North Korea SHOWDOWN as Kim Jong-un sends envoy to Washington

Kim Yong Chol, Pyongyang’s lead negotiator in denuclearisation talks with the United States, was sent for crunch talks with US Secretary of State Mike Pompeo to lay the groundwork for a second summit between the two power nations. The meeting between the envoy and Mr Pompeo is the first major sign of potential movement in a diplomatic effort that has appeared stalled for months, according to a source familiar with the matter who also said a summit os once again on the cards for the two leaders. News of the impending visit came even as Trump unveiled a revamped US missile defence strategy that singled out North Korea as an ongoing and “extraordinary threat,” seven months after he declared after his first summit with Kim Jong Un that the threat the country posed had been eliminated. Kim Yong Chol was last in Washington in June, when he delivered a letter from Kim Jong Un to Trump that opened the way for the June 12 Singapore summit.

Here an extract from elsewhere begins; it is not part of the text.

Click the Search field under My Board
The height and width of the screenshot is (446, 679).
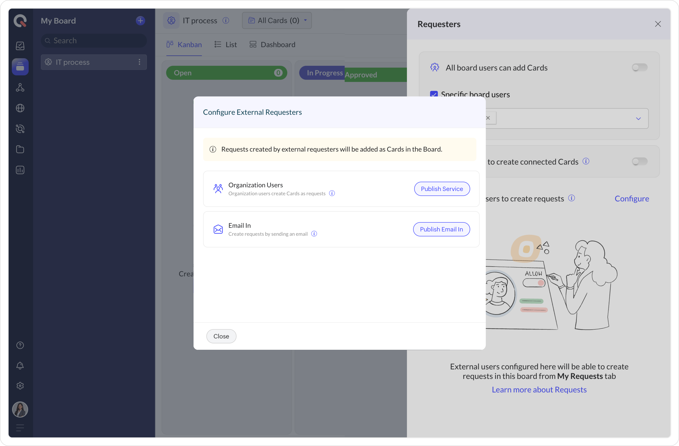[x=94, y=41]
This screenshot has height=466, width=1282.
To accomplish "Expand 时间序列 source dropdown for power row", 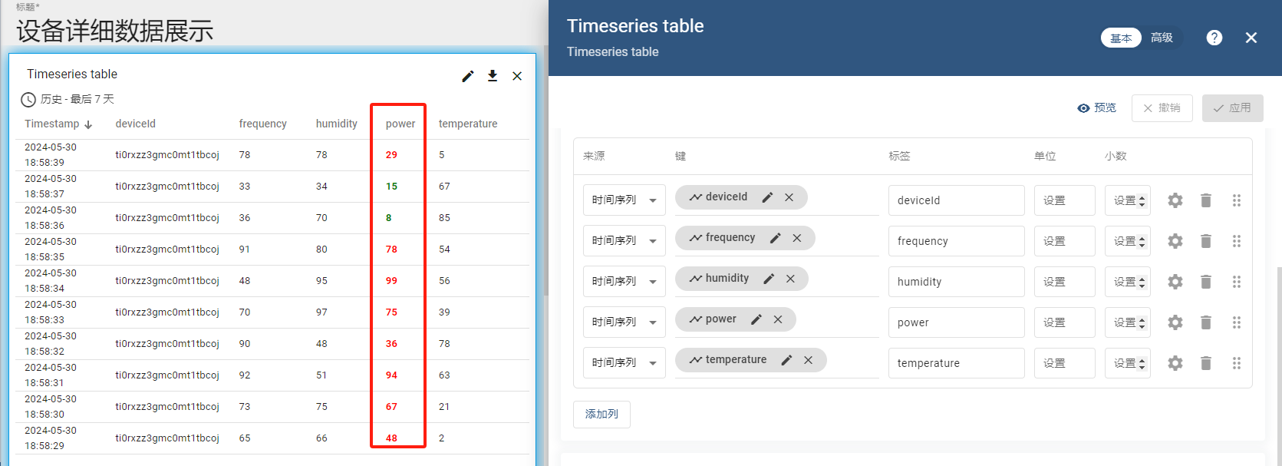I will [x=624, y=322].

That meeting yielded a pledge from the latter to work towards denuclearisation of the Korean peninsula and Trump declared the next day that there was “no longer a nuclear threat from North Korea.”

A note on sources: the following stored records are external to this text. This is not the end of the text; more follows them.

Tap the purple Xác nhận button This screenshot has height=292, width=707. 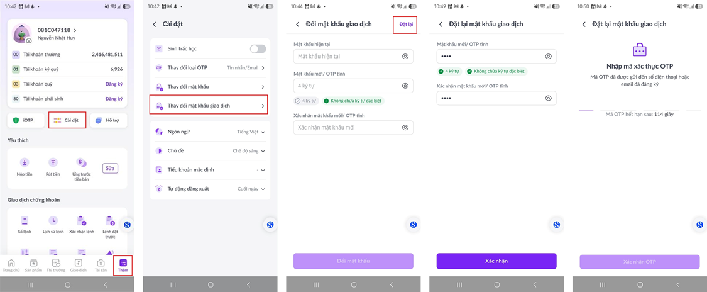[x=496, y=261]
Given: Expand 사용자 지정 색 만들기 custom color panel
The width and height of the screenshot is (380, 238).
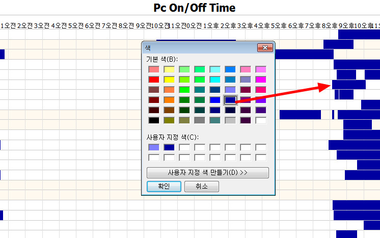Looking at the screenshot, I should 207,172.
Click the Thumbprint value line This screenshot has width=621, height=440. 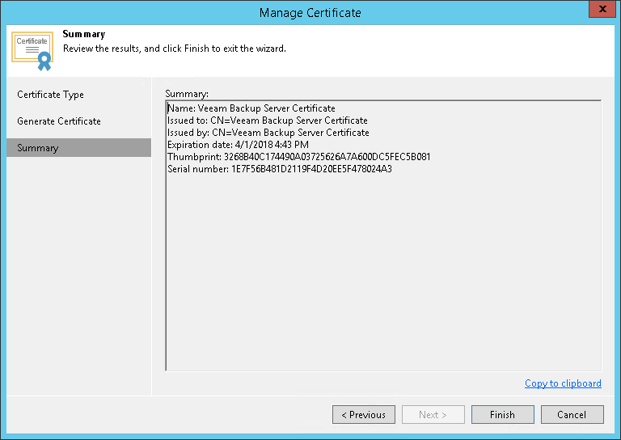[x=298, y=157]
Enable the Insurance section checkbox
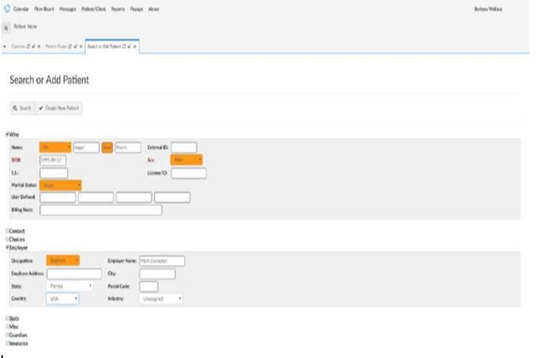This screenshot has width=537, height=358. tap(7, 344)
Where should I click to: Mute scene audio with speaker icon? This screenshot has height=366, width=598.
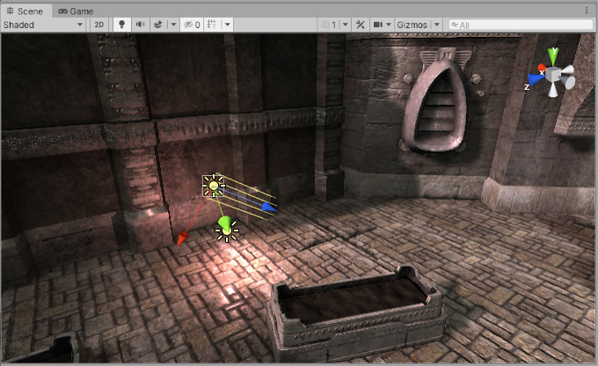tap(140, 25)
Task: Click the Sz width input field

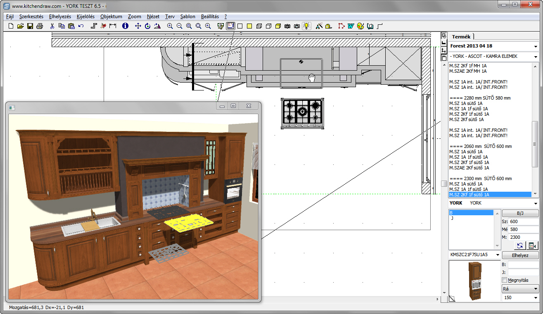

However, there has been little obvious progress since, and to underline this was Trump’s own Missile Defence Review unveiled on Thursday that singled out North Korea as an ongoing and “extraordinary threat.”

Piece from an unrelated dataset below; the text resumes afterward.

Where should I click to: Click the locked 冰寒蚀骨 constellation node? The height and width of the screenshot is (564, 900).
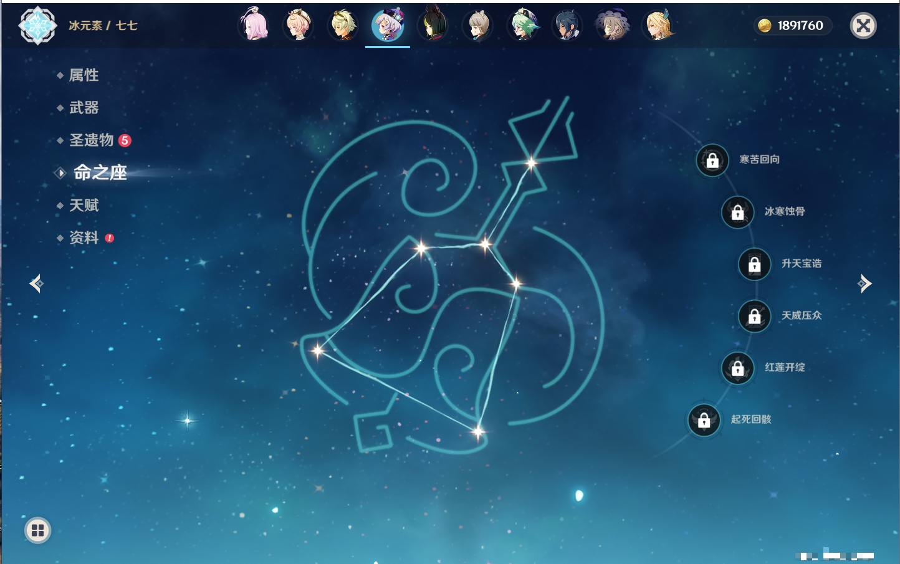(x=737, y=213)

Acting U.S. Defence Secretary Patrick Shanahan noted that North Korean missiles remained a “significant concern” in introducing the report, while at the same event, Trump himself only mentioned North Korea in passing, saying negotiations he had conducted should have been done years ago.

On Wednesday, US Vice President Mike Pence acknowledged that efforts to persuade North Korea to give up its nuclear arsenal had not made headway.

Mr Pence said: “While the president is promising dialogue with Chairman Kim, we still await concrete steps by North Korea to dismantle the nuclear weapons that threaten our people and our allies in the region.”

Mr Trump said on January 2 that he had received a “great” letter from North Korean leader Kim Jong Un and would probably meet him again in the not-too-distant future, but there was no rush.

He also defended stuttering US negotiations with Kim, saying that Pyongyang had stopped missile and bomb testing and if it had not been for his administration “you’d be having a nice big fat war in Asia”.

Kim Yong Chol, a hardline former spy chief, boarded a flight in Beijing for Washington on Thursday and was expected to arrive in the US capital this evening, South Korea’s Yonhap news agency confirmed.